### TASK DETAILS
The answer must be the lines from the one containing "You are a computer-use" through the last line of the data below, copied exactly, with nothing else.
★ ★ ★
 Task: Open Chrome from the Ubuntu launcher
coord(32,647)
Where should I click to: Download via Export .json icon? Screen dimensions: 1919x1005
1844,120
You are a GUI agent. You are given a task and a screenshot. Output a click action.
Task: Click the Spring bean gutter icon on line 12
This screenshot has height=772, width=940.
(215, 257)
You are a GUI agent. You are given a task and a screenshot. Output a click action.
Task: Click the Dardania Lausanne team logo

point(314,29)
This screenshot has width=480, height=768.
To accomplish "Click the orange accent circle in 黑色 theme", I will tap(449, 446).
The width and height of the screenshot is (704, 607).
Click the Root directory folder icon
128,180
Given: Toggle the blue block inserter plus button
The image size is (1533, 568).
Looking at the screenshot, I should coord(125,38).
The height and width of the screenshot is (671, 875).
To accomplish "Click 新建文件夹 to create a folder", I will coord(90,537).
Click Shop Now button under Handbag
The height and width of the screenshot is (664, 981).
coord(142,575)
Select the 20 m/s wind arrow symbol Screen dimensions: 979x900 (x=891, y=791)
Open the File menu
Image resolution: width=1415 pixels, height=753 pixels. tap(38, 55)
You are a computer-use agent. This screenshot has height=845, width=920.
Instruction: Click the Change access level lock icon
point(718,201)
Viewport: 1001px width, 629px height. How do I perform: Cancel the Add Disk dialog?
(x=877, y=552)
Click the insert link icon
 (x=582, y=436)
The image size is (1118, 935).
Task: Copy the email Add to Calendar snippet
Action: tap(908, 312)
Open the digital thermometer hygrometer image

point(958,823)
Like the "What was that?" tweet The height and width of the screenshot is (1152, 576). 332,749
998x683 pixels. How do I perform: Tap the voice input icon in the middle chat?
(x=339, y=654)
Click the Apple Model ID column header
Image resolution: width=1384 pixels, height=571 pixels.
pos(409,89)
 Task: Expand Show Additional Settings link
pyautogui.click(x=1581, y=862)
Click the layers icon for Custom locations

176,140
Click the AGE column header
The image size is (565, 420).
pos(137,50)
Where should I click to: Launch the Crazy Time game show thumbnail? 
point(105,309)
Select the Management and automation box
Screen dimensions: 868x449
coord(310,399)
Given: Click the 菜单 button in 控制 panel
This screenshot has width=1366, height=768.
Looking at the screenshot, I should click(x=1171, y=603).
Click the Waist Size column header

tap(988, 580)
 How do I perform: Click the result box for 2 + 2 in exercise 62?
★ ★ ★
### WRITTEN RESPONSE
You are a computer-use agent. This screenshot has height=845, width=920.
Instruction: Click the Change access level lock icon
point(718,201)
Viewport: 1001px width, 629px height. How do I perform: Cancel the Add Disk dialog?
(x=877, y=552)
Click the insert link icon
 (x=582, y=436)
The image size is (1118, 935).
Task: Copy the email Add to Calendar snippet
Action: tap(908, 312)
Open the digital thermometer hygrometer image

point(958,823)
Like the "What was that?" tweet The height and width of the screenshot is (1152, 576). 332,749
998x683 pixels. How do I perform: Tap the voice input icon in the middle chat?
(x=339, y=654)
Click the Apple Model ID column header
Image resolution: width=1384 pixels, height=571 pixels.
pos(409,89)
 Task: Expand Show Additional Settings link
pyautogui.click(x=1581, y=862)
Click the layers icon for Custom locations

176,140
Click the AGE column header
The image size is (565, 420).
pos(137,50)
Where should I click to: Launch the Crazy Time game show thumbnail? 
point(105,309)
Select the Management and automation box
Screen dimensions: 868x449
coord(310,399)
Given: Click the 菜单 button in 控制 panel
This screenshot has width=1366, height=768.
Looking at the screenshot, I should click(x=1171, y=603).
Click the Waist Size column header

tap(988, 580)
 How do I perform: Click the result box for 2 + 2 in exercise 62?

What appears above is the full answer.